THE PROBLEM: Please write out all the data exactly as shown.

TASK DATA:
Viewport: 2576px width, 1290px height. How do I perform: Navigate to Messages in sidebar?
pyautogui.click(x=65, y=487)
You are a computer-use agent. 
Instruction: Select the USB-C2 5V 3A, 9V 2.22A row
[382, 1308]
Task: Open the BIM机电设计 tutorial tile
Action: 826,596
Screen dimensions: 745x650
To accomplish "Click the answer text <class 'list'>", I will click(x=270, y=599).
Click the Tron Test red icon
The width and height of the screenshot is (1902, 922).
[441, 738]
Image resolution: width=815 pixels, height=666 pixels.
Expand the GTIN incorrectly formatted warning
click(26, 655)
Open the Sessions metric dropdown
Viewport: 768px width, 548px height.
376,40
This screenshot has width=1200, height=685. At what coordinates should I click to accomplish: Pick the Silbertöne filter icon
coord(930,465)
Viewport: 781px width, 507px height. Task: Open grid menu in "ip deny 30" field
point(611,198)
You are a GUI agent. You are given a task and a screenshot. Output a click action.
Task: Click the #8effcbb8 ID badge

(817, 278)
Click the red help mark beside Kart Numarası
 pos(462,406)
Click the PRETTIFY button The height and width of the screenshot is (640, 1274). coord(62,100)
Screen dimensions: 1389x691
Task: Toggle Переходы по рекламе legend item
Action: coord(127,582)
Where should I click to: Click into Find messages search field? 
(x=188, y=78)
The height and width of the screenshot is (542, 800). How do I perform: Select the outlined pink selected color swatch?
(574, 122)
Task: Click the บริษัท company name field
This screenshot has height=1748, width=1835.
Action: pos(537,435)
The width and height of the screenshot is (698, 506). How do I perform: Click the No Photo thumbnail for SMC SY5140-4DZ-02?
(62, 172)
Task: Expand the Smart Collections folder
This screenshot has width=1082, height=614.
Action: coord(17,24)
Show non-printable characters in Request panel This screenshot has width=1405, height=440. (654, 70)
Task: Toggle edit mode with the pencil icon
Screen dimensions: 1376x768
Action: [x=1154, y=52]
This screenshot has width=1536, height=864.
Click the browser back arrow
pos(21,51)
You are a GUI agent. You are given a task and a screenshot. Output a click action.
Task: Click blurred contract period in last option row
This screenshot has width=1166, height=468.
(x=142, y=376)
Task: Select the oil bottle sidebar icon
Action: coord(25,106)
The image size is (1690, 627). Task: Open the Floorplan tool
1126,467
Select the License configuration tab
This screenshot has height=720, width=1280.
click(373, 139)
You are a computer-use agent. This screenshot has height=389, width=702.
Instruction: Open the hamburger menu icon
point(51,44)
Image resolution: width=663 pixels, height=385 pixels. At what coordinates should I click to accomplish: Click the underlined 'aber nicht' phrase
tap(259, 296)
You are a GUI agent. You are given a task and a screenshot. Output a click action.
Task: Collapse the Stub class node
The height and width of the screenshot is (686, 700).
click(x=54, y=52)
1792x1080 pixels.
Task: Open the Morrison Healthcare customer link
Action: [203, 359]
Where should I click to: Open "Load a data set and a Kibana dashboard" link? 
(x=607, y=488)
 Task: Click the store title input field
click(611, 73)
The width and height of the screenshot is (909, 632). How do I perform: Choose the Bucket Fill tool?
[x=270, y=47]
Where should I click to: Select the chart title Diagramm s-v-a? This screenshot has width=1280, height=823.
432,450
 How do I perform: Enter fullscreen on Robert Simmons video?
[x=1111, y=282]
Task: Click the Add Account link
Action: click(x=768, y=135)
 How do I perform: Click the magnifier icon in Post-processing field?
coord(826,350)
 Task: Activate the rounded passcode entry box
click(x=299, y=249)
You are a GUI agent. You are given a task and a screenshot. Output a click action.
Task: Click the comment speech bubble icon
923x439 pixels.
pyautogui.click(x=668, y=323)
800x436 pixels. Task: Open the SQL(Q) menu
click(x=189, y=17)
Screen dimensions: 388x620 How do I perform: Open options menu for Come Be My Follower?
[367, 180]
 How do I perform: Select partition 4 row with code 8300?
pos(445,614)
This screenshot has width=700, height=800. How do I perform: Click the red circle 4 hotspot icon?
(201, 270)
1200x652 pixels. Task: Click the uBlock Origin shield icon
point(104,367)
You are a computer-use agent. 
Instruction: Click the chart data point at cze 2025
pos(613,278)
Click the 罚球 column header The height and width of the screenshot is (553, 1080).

EXERCISE RESPONSE:
Viewport: 2576px width, 1290px height. How do I perform: Navigate to Messages in sidebar?
pyautogui.click(x=65, y=487)
You are a computer-use agent. 
Instruction: Select the USB-C2 5V 3A, 9V 2.22A row
[382, 1308]
Task: Open the BIM机电设计 tutorial tile
Action: 826,596
Screen dimensions: 745x650
To accomplish "Click the answer text <class 'list'>", I will click(x=270, y=599).
Click the Tron Test red icon
The width and height of the screenshot is (1902, 922).
[441, 738]
Image resolution: width=815 pixels, height=666 pixels.
Expand the GTIN incorrectly formatted warning
click(26, 655)
Open the Sessions metric dropdown
Viewport: 768px width, 548px height.
376,40
This screenshot has width=1200, height=685. At what coordinates should I click to accomplish: Pick the Silbertöne filter icon
coord(930,465)
Viewport: 781px width, 507px height. Task: Open grid menu in "ip deny 30" field
point(611,198)
You are a GUI agent. You are given a task and a screenshot. Output a click action.
Task: Click the #8effcbb8 ID badge

(817, 278)
Click the red help mark beside Kart Numarası
 pos(462,406)
Click the PRETTIFY button The height and width of the screenshot is (640, 1274). coord(62,100)
Screen dimensions: 1389x691
Task: Toggle Переходы по рекламе legend item
Action: coord(127,582)
Where should I click to: Click into Find messages search field? 
(x=188, y=78)
The height and width of the screenshot is (542, 800). How do I perform: Select the outlined pink selected color swatch?
(574, 122)
Task: Click the บริษัท company name field
This screenshot has height=1748, width=1835.
Action: pos(537,435)
The width and height of the screenshot is (698, 506). How do I perform: Click the No Photo thumbnail for SMC SY5140-4DZ-02?
(62, 172)
Task: Expand the Smart Collections folder
This screenshot has width=1082, height=614.
Action: coord(17,24)
Show non-printable characters in Request panel This screenshot has width=1405, height=440. (654, 70)
Task: Toggle edit mode with the pencil icon
Screen dimensions: 1376x768
Action: [x=1154, y=52]
This screenshot has width=1536, height=864.
Click the browser back arrow
pos(21,51)
You are a GUI agent. You are given a task and a screenshot. Output a click action.
Task: Click blurred contract period in last option row
This screenshot has width=1166, height=468.
(x=142, y=376)
Task: Select the oil bottle sidebar icon
Action: coord(25,106)
The image size is (1690, 627). Task: Open the Floorplan tool
1126,467
Select the License configuration tab
This screenshot has height=720, width=1280.
click(373, 139)
You are a computer-use agent. This screenshot has height=389, width=702.
Instruction: Open the hamburger menu icon
point(51,44)
Image resolution: width=663 pixels, height=385 pixels. At what coordinates should I click to accomplish: Click the underlined 'aber nicht' phrase
tap(259, 296)
You are a GUI agent. You are given a task and a screenshot. Output a click action.
Task: Collapse the Stub class node
The height and width of the screenshot is (686, 700).
click(x=54, y=52)
1792x1080 pixels.
Task: Open the Morrison Healthcare customer link
Action: [203, 359]
Where should I click to: Open "Load a data set and a Kibana dashboard" link? 
(x=607, y=488)
 Task: Click the store title input field
click(611, 73)
The width and height of the screenshot is (909, 632). How do I perform: Choose the Bucket Fill tool?
[x=270, y=47]
Where should I click to: Select the chart title Diagramm s-v-a? This screenshot has width=1280, height=823.
432,450
 How do I perform: Enter fullscreen on Robert Simmons video?
[x=1111, y=282]
Task: Click the Add Account link
Action: click(x=768, y=135)
 How do I perform: Click the magnifier icon in Post-processing field?
coord(826,350)
 Task: Activate the rounded passcode entry box
click(x=299, y=249)
You are a GUI agent. You are given a task and a screenshot. Output a click action.
Task: Click the comment speech bubble icon
923x439 pixels.
pyautogui.click(x=668, y=323)
800x436 pixels. Task: Open the SQL(Q) menu
click(x=189, y=17)
Screen dimensions: 388x620 How do I perform: Open options menu for Come Be My Follower?
[367, 180]
 How do I perform: Select partition 4 row with code 8300?
pos(445,614)
This screenshot has width=700, height=800. How do I perform: Click the red circle 4 hotspot icon?
(201, 270)
1200x652 pixels. Task: Click the uBlock Origin shield icon
point(104,367)
You are a computer-use agent. 
Instruction: Click the chart data point at cze 2025
pos(613,278)
Click the 罚球 column header The height and width of the screenshot is (553, 1080).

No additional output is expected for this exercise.